___ Material for the task
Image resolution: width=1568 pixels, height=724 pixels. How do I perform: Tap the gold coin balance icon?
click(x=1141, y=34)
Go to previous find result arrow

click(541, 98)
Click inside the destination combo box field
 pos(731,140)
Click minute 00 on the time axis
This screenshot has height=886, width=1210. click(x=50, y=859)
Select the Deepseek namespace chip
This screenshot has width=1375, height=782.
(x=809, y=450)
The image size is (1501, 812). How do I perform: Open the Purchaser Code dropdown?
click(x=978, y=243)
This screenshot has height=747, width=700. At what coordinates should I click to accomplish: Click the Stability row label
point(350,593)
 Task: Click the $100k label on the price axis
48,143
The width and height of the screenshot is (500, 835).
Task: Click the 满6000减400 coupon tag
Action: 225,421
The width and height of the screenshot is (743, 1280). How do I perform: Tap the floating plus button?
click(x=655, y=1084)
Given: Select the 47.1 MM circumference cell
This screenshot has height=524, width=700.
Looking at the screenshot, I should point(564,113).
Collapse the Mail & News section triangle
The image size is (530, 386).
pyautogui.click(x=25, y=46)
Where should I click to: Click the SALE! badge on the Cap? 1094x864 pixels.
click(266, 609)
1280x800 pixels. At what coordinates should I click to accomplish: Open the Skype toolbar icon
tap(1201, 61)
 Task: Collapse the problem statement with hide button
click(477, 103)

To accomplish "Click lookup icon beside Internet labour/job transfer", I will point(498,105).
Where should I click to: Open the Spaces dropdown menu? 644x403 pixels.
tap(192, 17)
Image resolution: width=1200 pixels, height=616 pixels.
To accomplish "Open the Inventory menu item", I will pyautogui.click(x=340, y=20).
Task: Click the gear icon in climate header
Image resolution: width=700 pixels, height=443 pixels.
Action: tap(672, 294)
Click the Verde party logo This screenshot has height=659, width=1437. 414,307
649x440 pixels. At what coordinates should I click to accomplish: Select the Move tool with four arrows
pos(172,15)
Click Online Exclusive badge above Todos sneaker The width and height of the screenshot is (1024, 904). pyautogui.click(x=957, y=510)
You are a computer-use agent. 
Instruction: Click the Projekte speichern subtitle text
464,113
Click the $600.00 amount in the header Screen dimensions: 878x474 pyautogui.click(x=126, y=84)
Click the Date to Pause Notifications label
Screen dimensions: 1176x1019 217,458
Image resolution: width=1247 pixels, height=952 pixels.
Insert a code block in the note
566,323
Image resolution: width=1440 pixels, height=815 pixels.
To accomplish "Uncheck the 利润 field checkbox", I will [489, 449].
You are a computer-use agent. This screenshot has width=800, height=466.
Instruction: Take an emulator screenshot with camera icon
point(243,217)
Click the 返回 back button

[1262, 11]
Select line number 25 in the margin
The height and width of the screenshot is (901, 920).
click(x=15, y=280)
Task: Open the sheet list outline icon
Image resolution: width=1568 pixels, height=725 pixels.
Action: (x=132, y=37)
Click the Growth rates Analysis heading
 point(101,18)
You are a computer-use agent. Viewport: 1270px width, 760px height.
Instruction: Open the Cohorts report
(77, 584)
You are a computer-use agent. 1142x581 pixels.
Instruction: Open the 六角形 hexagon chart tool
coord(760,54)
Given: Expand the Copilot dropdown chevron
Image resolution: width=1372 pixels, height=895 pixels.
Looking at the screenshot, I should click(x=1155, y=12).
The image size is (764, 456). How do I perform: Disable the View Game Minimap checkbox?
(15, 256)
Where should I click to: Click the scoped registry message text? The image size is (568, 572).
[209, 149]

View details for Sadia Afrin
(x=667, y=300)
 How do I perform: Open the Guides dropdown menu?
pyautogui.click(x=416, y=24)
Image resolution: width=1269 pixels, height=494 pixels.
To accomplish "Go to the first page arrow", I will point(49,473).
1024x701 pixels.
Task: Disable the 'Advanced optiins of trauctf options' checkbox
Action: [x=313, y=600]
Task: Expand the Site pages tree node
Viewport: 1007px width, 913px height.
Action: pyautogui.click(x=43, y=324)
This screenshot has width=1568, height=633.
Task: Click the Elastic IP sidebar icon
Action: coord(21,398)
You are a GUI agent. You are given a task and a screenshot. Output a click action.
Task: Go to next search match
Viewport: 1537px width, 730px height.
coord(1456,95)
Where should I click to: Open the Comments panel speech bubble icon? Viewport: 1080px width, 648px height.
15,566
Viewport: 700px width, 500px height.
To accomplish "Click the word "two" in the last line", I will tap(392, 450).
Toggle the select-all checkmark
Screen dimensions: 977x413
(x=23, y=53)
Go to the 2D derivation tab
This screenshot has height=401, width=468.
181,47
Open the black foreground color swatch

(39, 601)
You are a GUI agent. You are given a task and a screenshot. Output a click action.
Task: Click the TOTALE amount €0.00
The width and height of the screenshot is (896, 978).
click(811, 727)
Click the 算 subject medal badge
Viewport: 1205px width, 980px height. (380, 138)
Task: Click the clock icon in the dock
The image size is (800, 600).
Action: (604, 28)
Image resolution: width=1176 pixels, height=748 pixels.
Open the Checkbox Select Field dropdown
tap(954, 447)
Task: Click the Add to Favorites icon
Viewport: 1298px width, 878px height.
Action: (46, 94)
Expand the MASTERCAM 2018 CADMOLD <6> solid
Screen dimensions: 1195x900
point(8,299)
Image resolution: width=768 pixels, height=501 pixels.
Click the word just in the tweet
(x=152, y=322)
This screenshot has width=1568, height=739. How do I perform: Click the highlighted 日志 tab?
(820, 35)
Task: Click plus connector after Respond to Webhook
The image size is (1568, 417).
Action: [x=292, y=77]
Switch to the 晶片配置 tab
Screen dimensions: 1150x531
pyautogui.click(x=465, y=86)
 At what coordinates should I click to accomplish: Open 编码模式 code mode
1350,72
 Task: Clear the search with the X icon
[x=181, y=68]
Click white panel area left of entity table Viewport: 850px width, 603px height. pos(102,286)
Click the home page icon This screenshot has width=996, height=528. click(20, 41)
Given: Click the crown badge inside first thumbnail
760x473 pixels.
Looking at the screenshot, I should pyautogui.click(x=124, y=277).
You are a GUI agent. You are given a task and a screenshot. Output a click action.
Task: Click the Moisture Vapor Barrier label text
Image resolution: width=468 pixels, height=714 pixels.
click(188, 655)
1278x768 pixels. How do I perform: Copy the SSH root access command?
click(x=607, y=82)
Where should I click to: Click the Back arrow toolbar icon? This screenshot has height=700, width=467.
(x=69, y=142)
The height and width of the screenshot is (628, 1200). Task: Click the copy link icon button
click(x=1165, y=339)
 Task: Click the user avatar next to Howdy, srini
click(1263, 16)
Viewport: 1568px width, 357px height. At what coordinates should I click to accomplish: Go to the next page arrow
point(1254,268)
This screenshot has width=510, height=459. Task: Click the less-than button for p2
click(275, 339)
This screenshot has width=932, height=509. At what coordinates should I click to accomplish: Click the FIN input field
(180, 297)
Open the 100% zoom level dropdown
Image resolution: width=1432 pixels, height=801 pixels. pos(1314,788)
______
### Your assignment
Return every line above exactly as it stands.

### Completed task
Image resolution: width=1568 pixels, height=724 pixels. How do I perform: Tap the gold coin balance icon?
click(x=1141, y=34)
Go to previous find result arrow

click(541, 98)
Click inside the destination combo box field
 pos(731,140)
Click minute 00 on the time axis
This screenshot has height=886, width=1210. click(x=50, y=859)
Select the Deepseek namespace chip
This screenshot has width=1375, height=782.
(x=809, y=450)
The image size is (1501, 812). How do I perform: Open the Purchaser Code dropdown?
click(x=978, y=243)
This screenshot has height=747, width=700. At what coordinates should I click to accomplish: Click the Stability row label
point(350,593)
 Task: Click the $100k label on the price axis
48,143
The width and height of the screenshot is (500, 835).
Task: Click the 满6000减400 coupon tag
Action: 225,421
The width and height of the screenshot is (743, 1280). How do I perform: Tap the floating plus button?
click(x=655, y=1084)
Given: Select the 47.1 MM circumference cell
This screenshot has height=524, width=700.
Looking at the screenshot, I should point(564,113).
Collapse the Mail & News section triangle
The image size is (530, 386).
pyautogui.click(x=25, y=46)
Where should I click to: Click the SALE! badge on the Cap? 1094x864 pixels.
click(266, 609)
1280x800 pixels. At what coordinates should I click to accomplish: Open the Skype toolbar icon
tap(1201, 61)
 Task: Collapse the problem statement with hide button
click(477, 103)

To accomplish "Click lookup icon beside Internet labour/job transfer", I will point(498,105).
Where should I click to: Open the Spaces dropdown menu? 644x403 pixels.
tap(192, 17)
Image resolution: width=1200 pixels, height=616 pixels.
To accomplish "Open the Inventory menu item", I will pyautogui.click(x=340, y=20).
Task: Click the gear icon in climate header
Image resolution: width=700 pixels, height=443 pixels.
Action: tap(672, 294)
Click the Verde party logo This screenshot has height=659, width=1437. 414,307
649x440 pixels. At what coordinates should I click to accomplish: Select the Move tool with four arrows
pos(172,15)
Click Online Exclusive badge above Todos sneaker The width and height of the screenshot is (1024, 904). pyautogui.click(x=957, y=510)
You are a computer-use agent. 
Instruction: Click the Projekte speichern subtitle text
464,113
Click the $600.00 amount in the header Screen dimensions: 878x474 pyautogui.click(x=126, y=84)
Click the Date to Pause Notifications label
Screen dimensions: 1176x1019 217,458
Image resolution: width=1247 pixels, height=952 pixels.
Insert a code block in the note
566,323
Image resolution: width=1440 pixels, height=815 pixels.
To accomplish "Uncheck the 利润 field checkbox", I will [489, 449].
You are a computer-use agent. This screenshot has width=800, height=466.
Instruction: Take an emulator screenshot with camera icon
point(243,217)
Click the 返回 back button

[1262, 11]
Select line number 25 in the margin
The height and width of the screenshot is (901, 920).
click(x=15, y=280)
Task: Open the sheet list outline icon
Image resolution: width=1568 pixels, height=725 pixels.
Action: (x=132, y=37)
Click the Growth rates Analysis heading
 point(101,18)
You are a computer-use agent. Viewport: 1270px width, 760px height.
Instruction: Open the Cohorts report
(77, 584)
You are a computer-use agent. 1142x581 pixels.
Instruction: Open the 六角形 hexagon chart tool
coord(760,54)
Given: Expand the Copilot dropdown chevron
Image resolution: width=1372 pixels, height=895 pixels.
Looking at the screenshot, I should click(x=1155, y=12).
The image size is (764, 456). How do I perform: Disable the View Game Minimap checkbox?
(15, 256)
Where should I click to: Click the scoped registry message text? The image size is (568, 572).
[209, 149]

View details for Sadia Afrin
(x=667, y=300)
 How do I perform: Open the Guides dropdown menu?
pyautogui.click(x=416, y=24)
Image resolution: width=1269 pixels, height=494 pixels.
To accomplish "Go to the first page arrow", I will point(49,473).
1024x701 pixels.
Task: Disable the 'Advanced optiins of trauctf options' checkbox
Action: [x=313, y=600]
Task: Expand the Site pages tree node
Viewport: 1007px width, 913px height.
Action: pyautogui.click(x=43, y=324)
This screenshot has width=1568, height=633.
Task: Click the Elastic IP sidebar icon
Action: coord(21,398)
You are a GUI agent. You are given a task and a screenshot. Output a click action.
Task: Go to next search match
Viewport: 1537px width, 730px height.
coord(1456,95)
Where should I click to: Open the Comments panel speech bubble icon? Viewport: 1080px width, 648px height.
15,566
Viewport: 700px width, 500px height.
To accomplish "Click the word "two" in the last line", I will tap(392, 450).
Toggle the select-all checkmark
Screen dimensions: 977x413
(x=23, y=53)
Go to the 2D derivation tab
This screenshot has height=401, width=468.
181,47
Open the black foreground color swatch

(39, 601)
You are a GUI agent. You are given a task and a screenshot. Output a click action.
Task: Click the TOTALE amount €0.00
The width and height of the screenshot is (896, 978).
click(811, 727)
Click the 算 subject medal badge
Viewport: 1205px width, 980px height. (380, 138)
Task: Click the clock icon in the dock
The image size is (800, 600).
Action: (604, 28)
Image resolution: width=1176 pixels, height=748 pixels.
Open the Checkbox Select Field dropdown
tap(954, 447)
Task: Click the Add to Favorites icon
Viewport: 1298px width, 878px height.
Action: (46, 94)
Expand the MASTERCAM 2018 CADMOLD <6> solid
Screen dimensions: 1195x900
point(8,299)
Image resolution: width=768 pixels, height=501 pixels.
Click the word just in the tweet
(x=152, y=322)
This screenshot has width=1568, height=739. How do I perform: Click the highlighted 日志 tab?
(820, 35)
Task: Click plus connector after Respond to Webhook
The image size is (1568, 417).
Action: [x=292, y=77]
Switch to the 晶片配置 tab
Screen dimensions: 1150x531
pyautogui.click(x=465, y=86)
 At what coordinates should I click to accomplish: Open 编码模式 code mode
1350,72
 Task: Clear the search with the X icon
[x=181, y=68]
Click white panel area left of entity table Viewport: 850px width, 603px height. pos(102,286)
Click the home page icon This screenshot has width=996, height=528. click(20, 41)
Given: Click the crown badge inside first thumbnail
760x473 pixels.
Looking at the screenshot, I should pyautogui.click(x=124, y=277).
You are a GUI agent. You are given a task and a screenshot. Output a click action.
Task: Click the Moisture Vapor Barrier label text
Image resolution: width=468 pixels, height=714 pixels.
click(188, 655)
1278x768 pixels. How do I perform: Copy the SSH root access command?
click(x=607, y=82)
Where should I click to: Click the Back arrow toolbar icon? This screenshot has height=700, width=467.
(x=69, y=142)
The height and width of the screenshot is (628, 1200). Task: Click the copy link icon button
click(x=1165, y=339)
 Task: Click the user avatar next to Howdy, srini
click(1263, 16)
Viewport: 1568px width, 357px height. At what coordinates should I click to accomplish: Go to the next page arrow
point(1254,268)
This screenshot has width=510, height=459. Task: Click the less-than button for p2
click(275, 339)
This screenshot has width=932, height=509. At what coordinates should I click to accomplish: Click the FIN input field
(180, 297)
Open the 100% zoom level dropdown
Image resolution: width=1432 pixels, height=801 pixels. pos(1314,788)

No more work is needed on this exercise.